- Exercise description: Transcribe exactly the entries from the "Given: Select the 1 200 ₽ map marker" line to the end, both included, minus pictures.

- Records shown:

******************************

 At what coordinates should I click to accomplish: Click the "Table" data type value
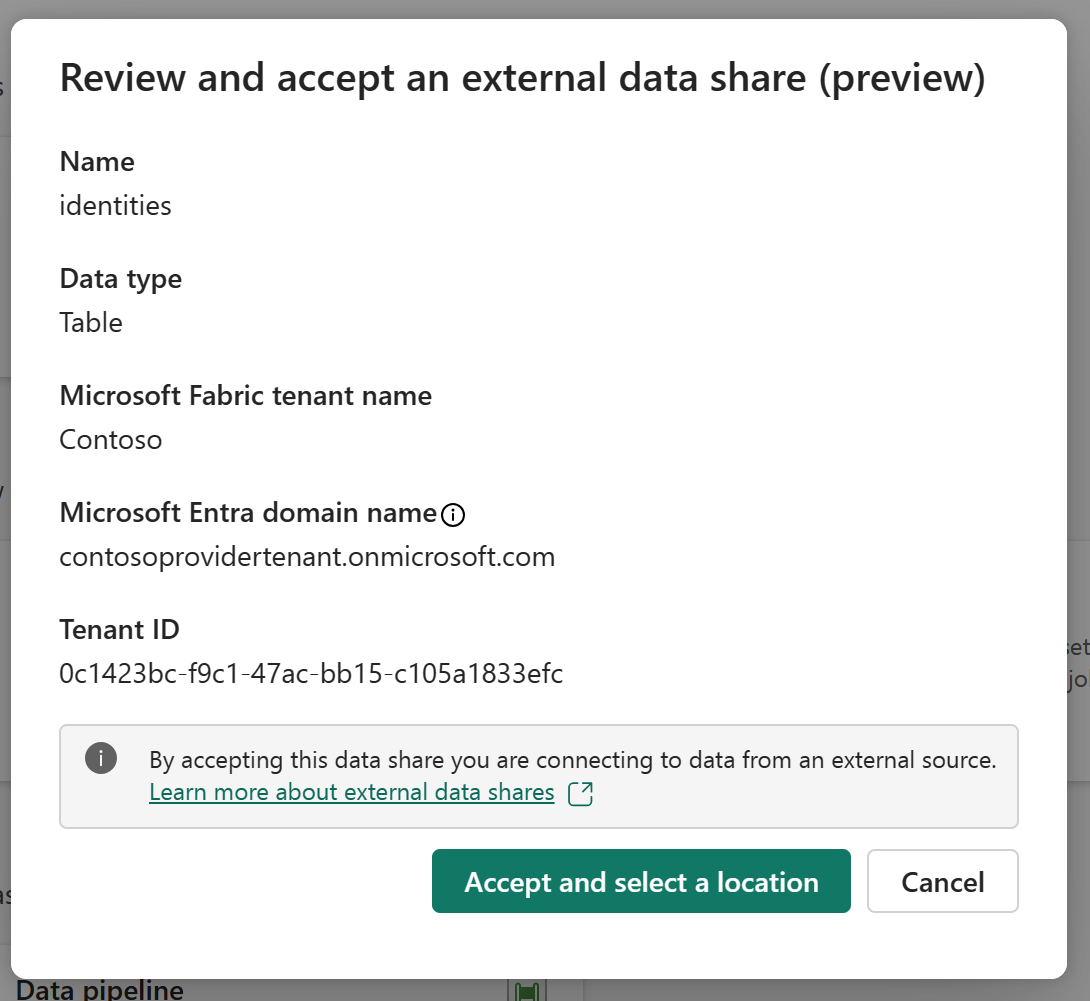(x=91, y=323)
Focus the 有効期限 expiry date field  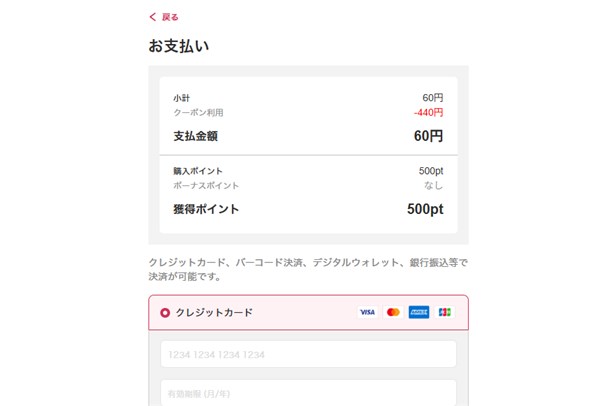[x=308, y=393]
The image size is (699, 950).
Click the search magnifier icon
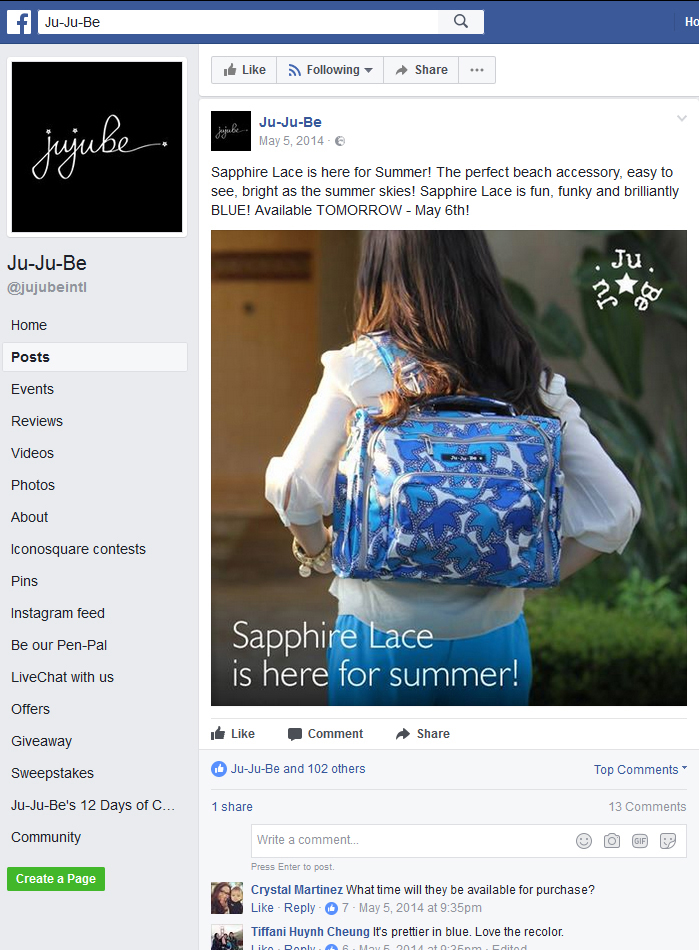pos(461,22)
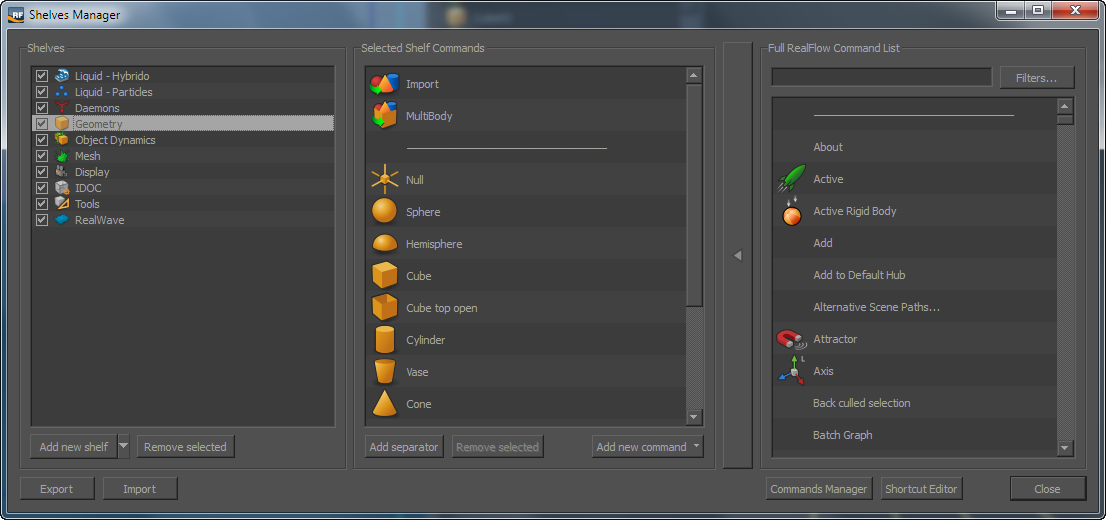Screen dimensions: 1106x520
Task: Select the red magnet Attractor icon
Action: click(791, 340)
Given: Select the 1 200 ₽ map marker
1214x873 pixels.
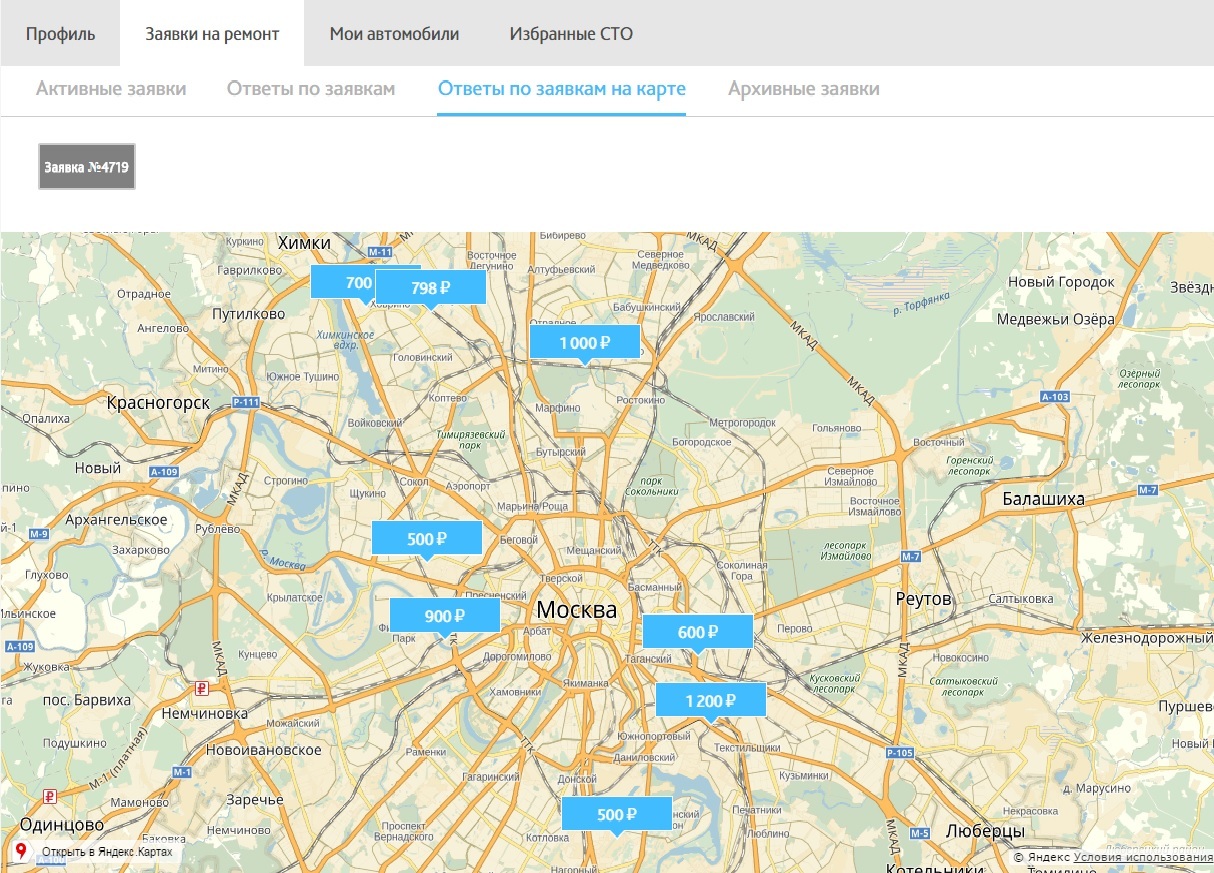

******************************

- Result of this task:
Given: Select the 1 200 ₽ map marker
1214x873 pixels.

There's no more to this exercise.